Now on to the promised Bruce Lee clip. I’m always very self-conscious about quoting Bruce Lee. It’s such a cliché, especially for a white boy whose first teenage interest in martial arts was heavily driven by Hong Kong cinema. But the fact is Bruce Lee wasn’t just an actor, he was a genuinely accomplished martial artist: one of the few people to start their own martial art, and come up with something worthwhile enough that it lives on decades later. He put some of himself and his own encyclopedic martial arts education into every movie, no matter what character he was playing. So sometimes I have to accept the cringe and quote him.

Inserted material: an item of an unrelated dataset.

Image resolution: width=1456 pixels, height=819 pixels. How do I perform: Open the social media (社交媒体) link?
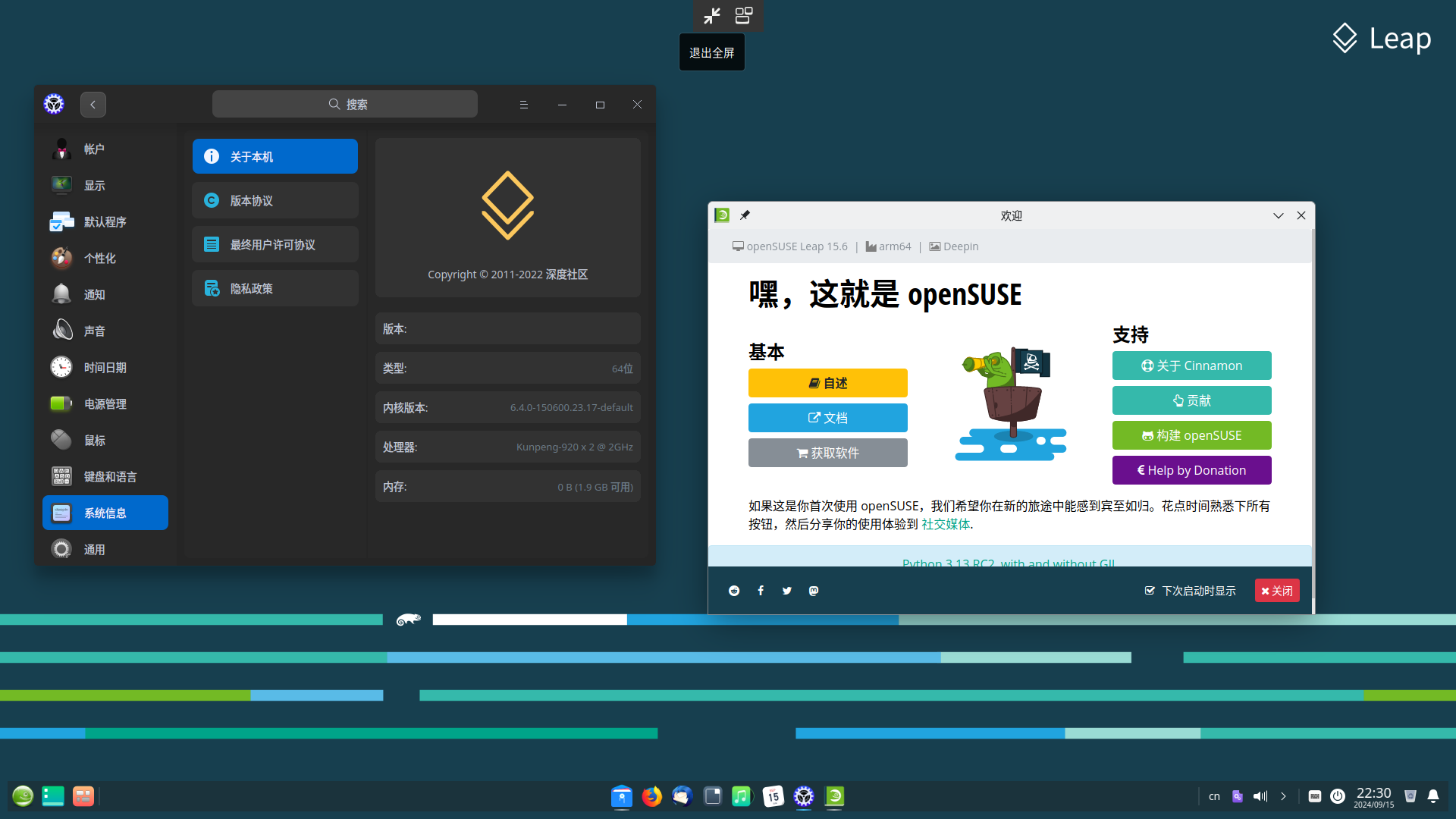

To make things worse, I misquoted him significantly on Tuesday. I remembered the line as “don’t watch the hand…”, but here’s what he actually said, in Enter The Dragon:
Don’t concentrate on the finger, or you’ll miss all that heavenly glory
So I am now doubly embarrassed.
But I think it still works for what I was trying to explain in class, in an only slightly less direct way. In taiji it’s very easy to pay too much attention to where our hands are, but if we do that we miss most of what’s going on. The hands are like the pointing finger. Where they point is an outcome of the structure we build with our whole bodies, and the more we can keep attend to that whole structure the better each individual part works.